La morphologie fractale et l'irrégularité de forme des suies les rendent trop complexes pour être modélisée via la théorie de Mie.
De nombreux dispositifs ont été développés par les chercheurs pour produire des suies de manière contrôlée, pour étudier leur formation, leurs transformations, leur cinétique, leur composition, etc. ; par exemple avec :
- le microscope électronique[43],
- la spectrométrie de masse de flammes[44],
- Le spectromètre thermophorétique circulaire[45] (pour mesurer la thermophorèse et mieux étudier les agrégats de suies de morphologie fractale),
- le lidar pour l'étude des polluants de la colonne d'air[46],
- le radiomètre (qui peut être transporté en altitude par un ballon stratosphérique)[47].
Archéologie
La suie déposée au plafond de certaines grottes est très souvent l'un des signes d'une occupation humaine préhistorique. Ainsi, la fuliginochronologie est l'étude de la succession de ces films de suie, cette méthode permettant de dater la succession des occupations humaines en grotte[48].
C'est une méthode de datation relative, comme la dendrochronologie avec les cernes d'arbres.
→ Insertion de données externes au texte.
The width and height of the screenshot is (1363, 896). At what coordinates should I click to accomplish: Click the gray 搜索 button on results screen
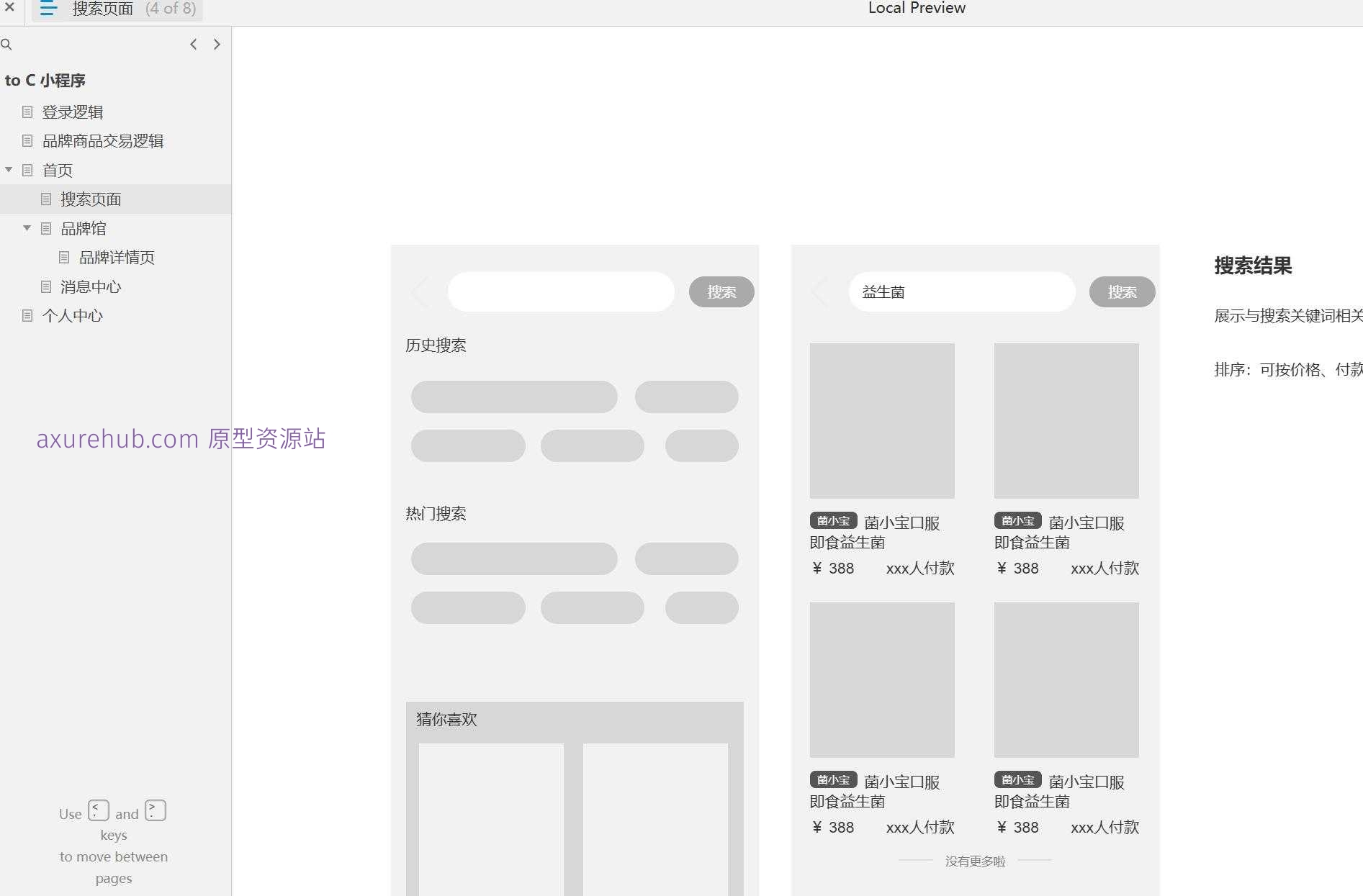[x=1121, y=291]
Elle permet une résolution temporelle inégalée pour la période paléolithique, allant jusqu'à la précision subannuelle, mais nécessite de recaler de nombreux échantillons pour établir une continuité chronologique longue.
En France, la fuliginochronologie a été utilisée en 2017 par Ségolène Vandevelde pour l'étude de la grotte Mandrin à Malataverne dans la Drôme, occupée au paléolithique moyen et supérieur[49]. L'étude a porté sur de nombreux échantillons de parois calcaires, trouvées dans plusieurs couches stratigraphiques, tombés sous l'effet de la circulation de l'eau, du vent et du gel[50].
La méthode peut également être appliquée aux périodes antique et médiévale, car le feu a parfois été utilisé pour fracturer des roches en carrières souterraines[réf. nécessaire].